◆ **Material provided**

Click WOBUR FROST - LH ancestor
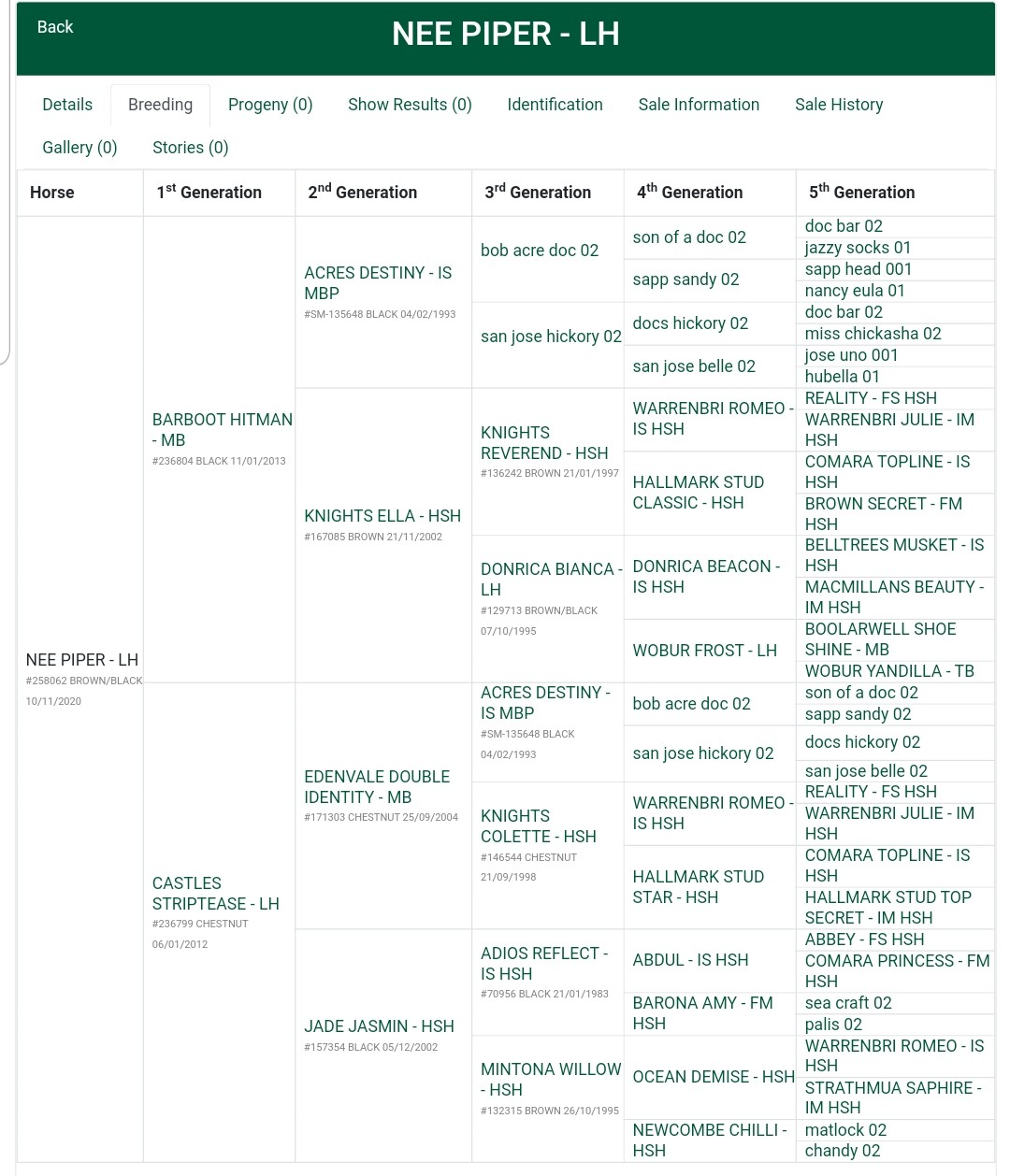pos(704,651)
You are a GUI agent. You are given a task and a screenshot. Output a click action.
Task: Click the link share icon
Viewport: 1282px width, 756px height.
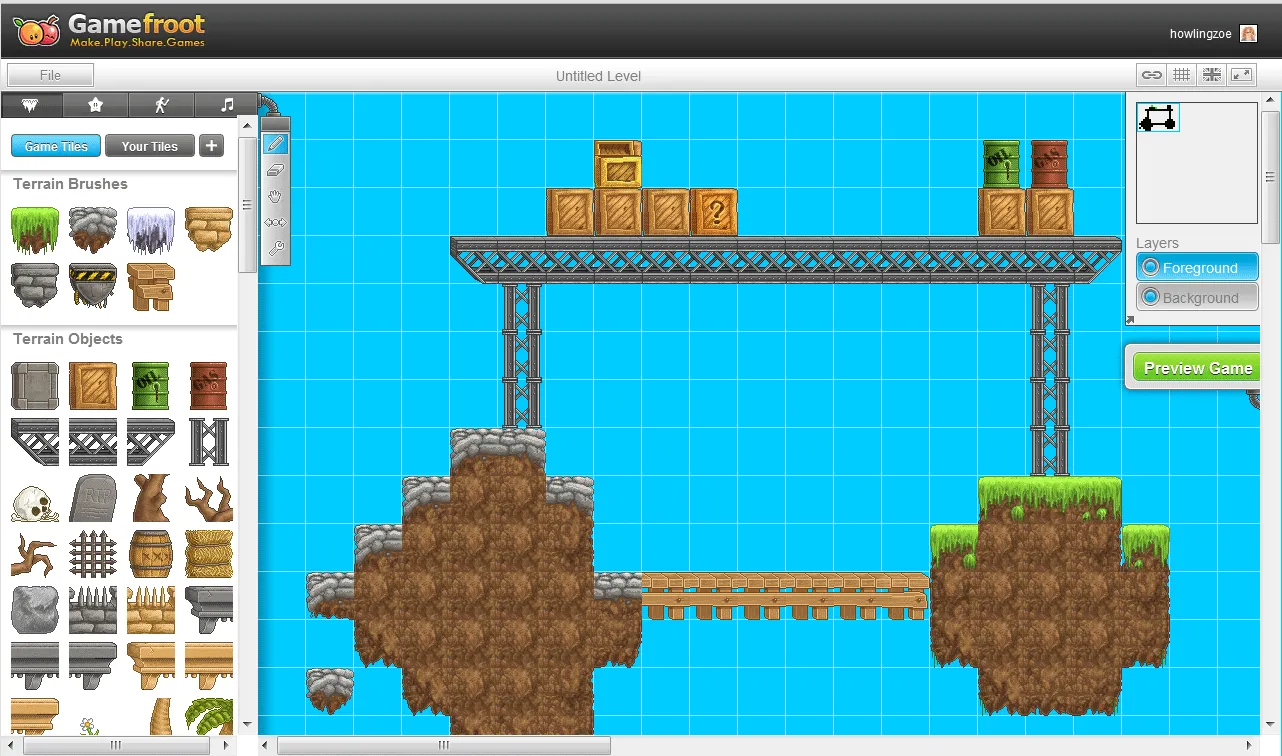[1152, 75]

◆ **Work task**
So that the copy stays exact, reproduce each record word for word and leave its images out.

◆ **Answer area**
Click WOBUR FROST - LH ancestor
pos(704,651)
You are a GUI agent. You are given a task and a screenshot. Output a click action.
Task: Click the link share icon
Viewport: 1282px width, 756px height.
[1152, 75]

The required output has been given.